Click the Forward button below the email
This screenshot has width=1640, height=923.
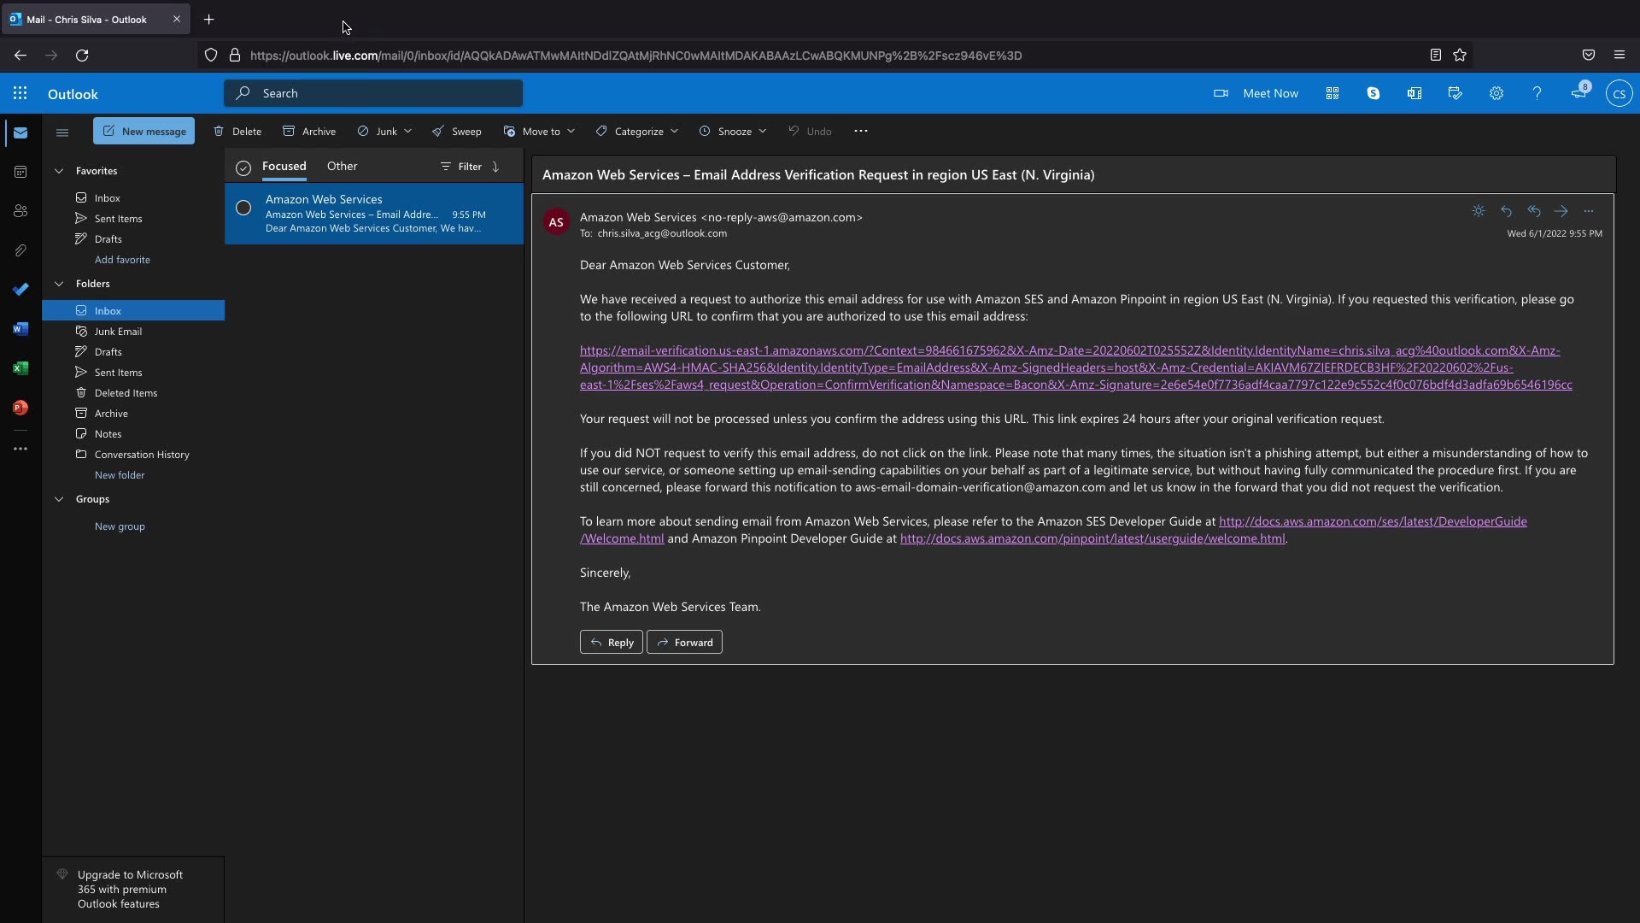[x=684, y=643]
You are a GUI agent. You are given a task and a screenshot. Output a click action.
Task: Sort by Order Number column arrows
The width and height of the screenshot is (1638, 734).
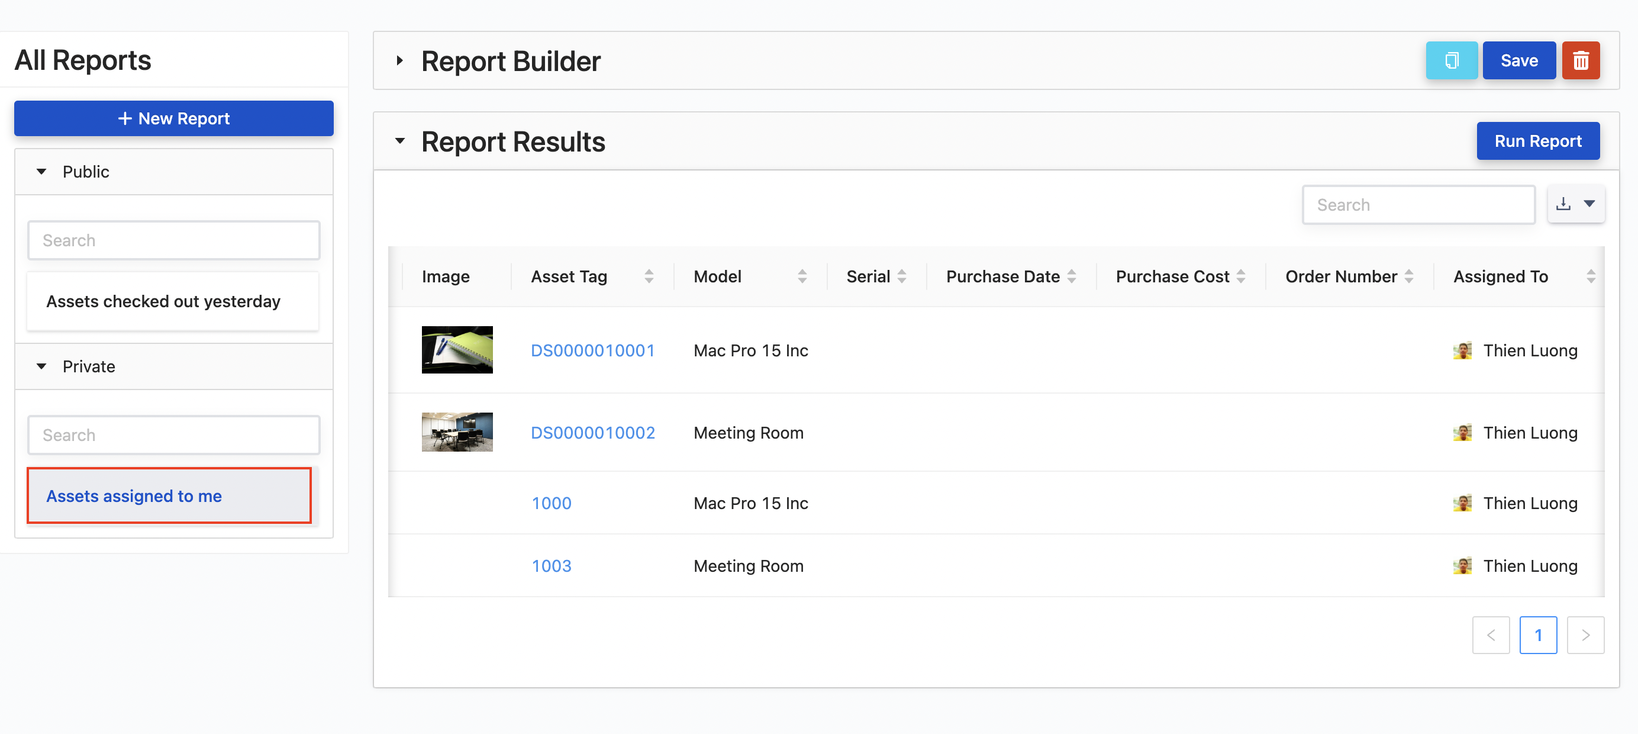tap(1408, 276)
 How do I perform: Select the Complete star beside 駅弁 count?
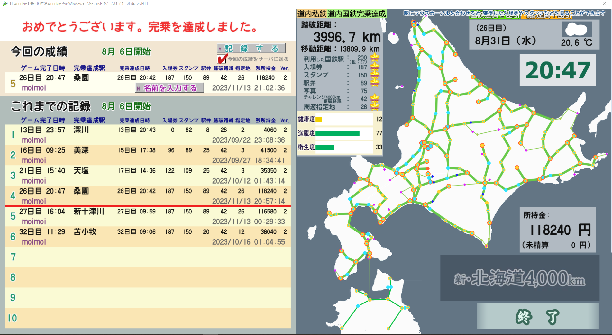tap(375, 83)
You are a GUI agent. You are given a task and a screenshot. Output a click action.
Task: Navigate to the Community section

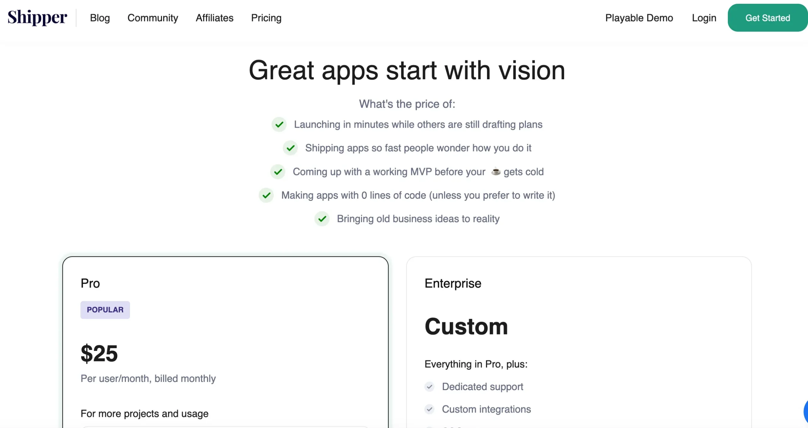point(153,18)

- - - -

AIM OF THE TASK: The material above is to be repeated word for word, with no images kept.

EXERCISE RESPONSE:
Click the Forward button below the email
This screenshot has width=1640, height=923.
[x=684, y=643]
You are a GUI agent. You are given a task and a screenshot. Output a click action.
Task: Sort by Order Number column arrows
The width and height of the screenshot is (1638, 734).
tap(1408, 276)
 How do I perform: Select the Complete star beside 駅弁 count?
tap(375, 83)
You are a GUI agent. You are given a task and a screenshot. Output a click action.
Task: Navigate to the Community section

point(153,18)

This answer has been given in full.